Monday, February 27, 2023

Downtown

I drove to a conference in a city whose name began with A and found myself in a downtown square. Things were tidy and sunny, with a courthouse in the center and buildings two or three stories tall on all sides. Three larger stores had enormous display windows. The sidewalks were full of people of all colors, the women wearing hats, the men wearing jackets. One man wearing a pork pie hat was taking a picture of the courthouse. I thought he might be using a Rolleiflex but he wasn’t. I heard the film advance after he took a picture.

I noticed a soda fountain on a corner off the square. It had a large NEDICK’S sign above long streetside windows from which to serve pedestrians. I felt thirsty but shy, too shy to get a drink. To the right of the fountain, a row of brownstones stretched down the street, each with a massive reddish-brown sink attached to its front. I climbed up and walked from sink to sink before jumping down and walking back to the square.

I walked into a supermarket with three or four long, long aisles, with shelves no more than perhaps four feet high. I couldn’t find the coffee and tea, but I noticed one aisle devoted to books of upholstery samples, all opened on V-shaped platforms. They must do custom reupholstery here, I thought.

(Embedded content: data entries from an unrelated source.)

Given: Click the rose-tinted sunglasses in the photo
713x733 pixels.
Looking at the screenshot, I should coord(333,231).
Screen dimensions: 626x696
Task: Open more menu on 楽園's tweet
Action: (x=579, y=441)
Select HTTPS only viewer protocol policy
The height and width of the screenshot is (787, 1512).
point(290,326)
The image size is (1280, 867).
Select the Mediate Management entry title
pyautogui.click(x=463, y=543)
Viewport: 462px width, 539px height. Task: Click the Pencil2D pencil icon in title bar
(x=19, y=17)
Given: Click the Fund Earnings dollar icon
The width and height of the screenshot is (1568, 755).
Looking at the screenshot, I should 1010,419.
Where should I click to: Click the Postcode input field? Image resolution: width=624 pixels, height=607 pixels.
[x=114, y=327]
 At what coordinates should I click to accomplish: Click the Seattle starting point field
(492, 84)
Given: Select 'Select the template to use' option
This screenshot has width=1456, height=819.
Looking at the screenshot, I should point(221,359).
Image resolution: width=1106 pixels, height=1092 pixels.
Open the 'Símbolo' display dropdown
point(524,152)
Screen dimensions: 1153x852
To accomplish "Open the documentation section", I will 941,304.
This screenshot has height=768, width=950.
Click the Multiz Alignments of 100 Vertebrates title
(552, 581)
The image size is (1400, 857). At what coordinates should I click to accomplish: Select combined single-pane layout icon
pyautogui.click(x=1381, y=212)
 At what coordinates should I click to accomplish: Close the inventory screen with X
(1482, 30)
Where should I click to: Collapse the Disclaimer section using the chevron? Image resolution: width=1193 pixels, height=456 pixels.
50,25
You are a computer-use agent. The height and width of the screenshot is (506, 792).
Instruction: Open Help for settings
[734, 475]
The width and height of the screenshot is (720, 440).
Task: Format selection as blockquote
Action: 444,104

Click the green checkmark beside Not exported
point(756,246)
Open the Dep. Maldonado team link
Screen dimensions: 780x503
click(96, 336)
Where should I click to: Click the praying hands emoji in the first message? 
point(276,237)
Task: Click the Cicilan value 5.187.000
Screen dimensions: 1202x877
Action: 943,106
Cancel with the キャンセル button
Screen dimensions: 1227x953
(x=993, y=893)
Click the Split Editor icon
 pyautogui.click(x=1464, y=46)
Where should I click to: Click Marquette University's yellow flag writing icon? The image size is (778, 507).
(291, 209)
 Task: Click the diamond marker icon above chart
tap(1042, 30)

I ended up at a self-service outdoor Starbucks. The line for drinks formed next to the salad bar, and people kept cutting in to get salad and wait for coffee. I finally decided to keep my place, like a driver refusing to let other drivers merge. The cups were made of thin translucent plastic — for coffee? Two unmarked plastic containers with spigots held what looked like coffee. I took a cup and began filling it with what looked like coffee. Elaine came up behind me and said that it was tea. I dumped it into a trough below the spigots and began filling from the other spigot, but just an ounce or so of coffee came out. I dumped that too and went to a little machine, something like a remote control, to get a hundred dollars. And then we went back to the hotel.

*

“Only fools and children talk about their dreams”: Dr. Edward Jeffreys (Robert Douglas), in Thunder on the Hill (dir. Douglas Sirk, 1951).

Related reading
All OCA dream posts (Pinboard)

[Possible sources: trying to recall the name of the town with a mill Elaine ordered rye flour from (A-something), a photograph of archival materials in cradles, a conversation about our first taste of Starbucks (1994?), a conversation about plasticware in restaurants, getting plastic cups for water in a restaurant, pouring leftover water into the trough of the restaurant’s soda dispenser, rebooting the Roku from the remote.]

comments: 2

Anonymous said...

https://americanhistory.si.edu/collections/search/object/nmah_1382502

Nedicks did do business in Albany

Michael Leddy said...

Good to know if I time-travel there. I think Albany was too big for my dream downtown. I just realized that the initial A must have come from trying to recall the name of the town with a mill Elaine ordered rye flour from. A-something.